In the listing below, which lines contain the string "Given"? Copy them all.

-------- Dataset

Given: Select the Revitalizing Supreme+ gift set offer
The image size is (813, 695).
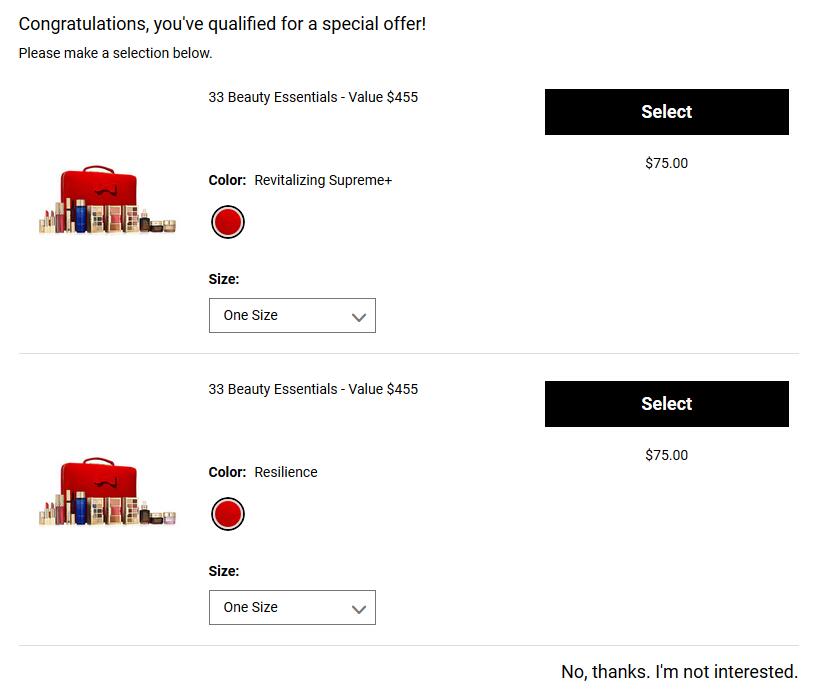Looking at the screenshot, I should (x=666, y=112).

----------------
-------- Dataset

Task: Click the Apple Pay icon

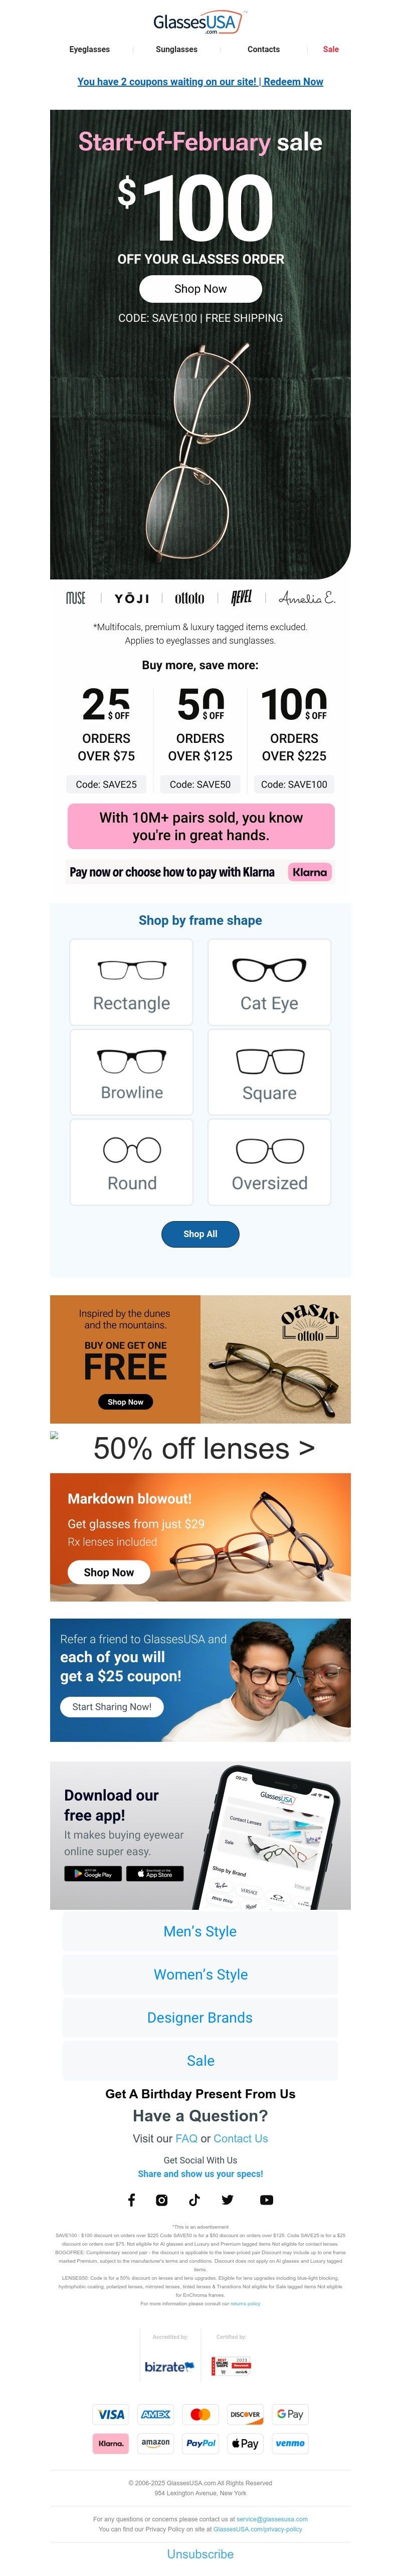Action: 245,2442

----------------
-------- Dataset

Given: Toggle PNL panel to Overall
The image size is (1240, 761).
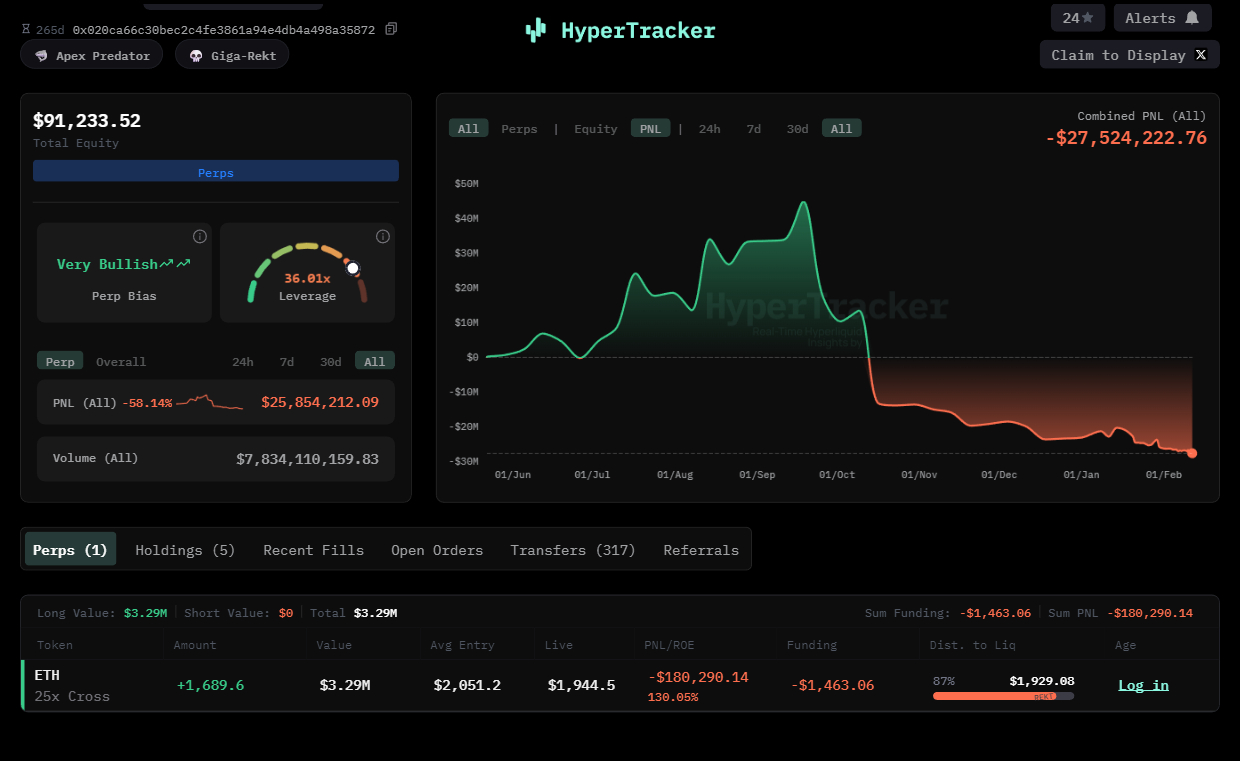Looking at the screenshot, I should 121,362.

----------------

§ Exercise answer
Given: Select the Revitalizing Supreme+ gift set offer
Given: Toggle PNL panel to Overall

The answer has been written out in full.